O programa "Missão Rondon" visa aumentar os investimentos em infraestrutura para cerca de 4% do PIB, abrangendo rodovias, ferrovias, portos e aeroportos, implementando obras públicas, concessões e parcerias privadas. Estradas em boas condições podem reduzir quebras, consumo de pneus, atrasos e acidentes, constituindo um benefício claro para os caminhoneiros.

Entretanto, a ampliação das concessões pode resultar em um aumento dos trechos com pedágio. A ANTT explica que as tarifas arrecadadas financiam a manutenção e serviços nas rodovias, mas o plano não esclarece os limites dessas tarifas nem apresenta descontos específicos para caminhões.

Segurança pode beneficiar quem vive na estrada

Renan Santos prioriza o combate às facções, prevendo maior integração policial e controle de fronteiras. Se essas ações bem-sucedidas levarem à redução de roubos de cargas e outras ações criminosas, o setor seria diretamente favorecido. No entanto, a ausência de um programa detalhado para patrulhamento de rodovias e proteção nos locais de carga e descarga levanta preocupações sobre a segurança dos motoristas.

Reforma trabalhista é o ponto mais delicado

A proposta de substituir a CLT por regras mais flexíveis pode facilitar contratações para as transportadoras, mas a segurança para os motoristas empregados é uma preocupação. As medidas propostas podem fragilizar proteções existentes sobre jornada de trabalho, descanso e pagamento. A falta de clareza sobre se as disposições da Lei do Motorista serão mantidas é alarmante.

Faltam propostas diretas para o autônomo

Nos materiais públicos, não há propostas claras relacionadas ao autônomo, como piso mínimo de frete, preços do diesel, e pontos de paradas.
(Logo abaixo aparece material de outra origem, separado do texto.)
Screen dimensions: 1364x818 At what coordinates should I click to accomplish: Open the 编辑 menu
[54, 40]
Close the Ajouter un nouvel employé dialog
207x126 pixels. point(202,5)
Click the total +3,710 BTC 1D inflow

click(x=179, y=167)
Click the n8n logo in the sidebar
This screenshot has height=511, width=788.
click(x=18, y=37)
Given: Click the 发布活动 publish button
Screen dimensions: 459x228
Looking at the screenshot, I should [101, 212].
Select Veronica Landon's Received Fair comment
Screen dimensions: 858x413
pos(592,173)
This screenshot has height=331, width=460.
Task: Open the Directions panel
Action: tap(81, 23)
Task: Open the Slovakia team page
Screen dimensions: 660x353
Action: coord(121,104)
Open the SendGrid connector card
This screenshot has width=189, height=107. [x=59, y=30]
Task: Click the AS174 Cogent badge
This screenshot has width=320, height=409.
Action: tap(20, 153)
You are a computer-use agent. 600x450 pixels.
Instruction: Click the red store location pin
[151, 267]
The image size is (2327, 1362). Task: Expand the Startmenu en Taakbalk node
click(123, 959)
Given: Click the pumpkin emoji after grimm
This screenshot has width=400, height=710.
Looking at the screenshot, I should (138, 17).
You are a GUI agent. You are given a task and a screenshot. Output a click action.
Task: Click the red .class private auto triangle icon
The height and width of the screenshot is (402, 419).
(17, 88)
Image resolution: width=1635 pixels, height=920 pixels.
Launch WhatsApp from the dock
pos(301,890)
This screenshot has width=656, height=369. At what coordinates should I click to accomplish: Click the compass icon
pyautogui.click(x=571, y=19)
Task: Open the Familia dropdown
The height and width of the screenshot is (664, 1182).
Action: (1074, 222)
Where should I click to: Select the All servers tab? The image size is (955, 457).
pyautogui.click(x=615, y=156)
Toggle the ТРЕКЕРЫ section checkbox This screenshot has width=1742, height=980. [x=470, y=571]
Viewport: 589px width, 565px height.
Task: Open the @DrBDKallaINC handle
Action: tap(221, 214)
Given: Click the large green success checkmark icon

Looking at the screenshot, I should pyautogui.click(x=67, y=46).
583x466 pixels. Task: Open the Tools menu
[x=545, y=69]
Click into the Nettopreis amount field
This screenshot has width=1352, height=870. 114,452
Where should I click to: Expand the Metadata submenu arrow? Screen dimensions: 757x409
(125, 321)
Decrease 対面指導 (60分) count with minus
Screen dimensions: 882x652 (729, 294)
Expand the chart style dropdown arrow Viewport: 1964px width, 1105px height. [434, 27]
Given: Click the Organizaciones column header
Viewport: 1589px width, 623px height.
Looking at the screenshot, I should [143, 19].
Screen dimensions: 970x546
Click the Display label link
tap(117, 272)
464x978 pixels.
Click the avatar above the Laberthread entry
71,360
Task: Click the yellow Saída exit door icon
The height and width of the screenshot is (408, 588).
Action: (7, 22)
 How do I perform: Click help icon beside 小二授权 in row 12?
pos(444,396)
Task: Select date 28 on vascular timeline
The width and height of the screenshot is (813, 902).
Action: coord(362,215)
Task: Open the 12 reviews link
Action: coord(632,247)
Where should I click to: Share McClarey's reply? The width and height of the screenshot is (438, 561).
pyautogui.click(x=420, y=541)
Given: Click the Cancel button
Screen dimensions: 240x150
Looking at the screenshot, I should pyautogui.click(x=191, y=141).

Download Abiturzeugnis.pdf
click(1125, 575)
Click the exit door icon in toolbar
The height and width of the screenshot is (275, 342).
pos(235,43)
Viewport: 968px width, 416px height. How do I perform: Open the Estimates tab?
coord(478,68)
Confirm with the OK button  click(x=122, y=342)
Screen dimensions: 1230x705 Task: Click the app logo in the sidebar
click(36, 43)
Tais questões impactam diretamente os custos operacionais e a viabilidade do trabalho autônomo.

A proposta seria boa?

Para o transportador autônomo: o plano deixa lacunas significativas. Melhorias nas estradas e segurança são benéficas, mas faltam garantias sobre frete e combustível.

Para o motorista empregado: as mudanças podem ser um risco. A flexibilização pode aumentar colocação no mercado, mas também enfraquecer direitos trabalhistas.

Para transportadoras e donos de frota: o programa tende a beneficiar esse grupo, oferecendo redução de encargos e contratos mais flexíveis.

Em suma, enquanto existem propostas que poderiam enriquecer o setor de transporte, ainda é prematuro afirmar que elas seriam vantajosas para os caminhoneiros como um todo. Para que isso se concretize, Renan precisa fornecer detalhes sobre aspectos essenciais, como piso do frete e custos operacionais.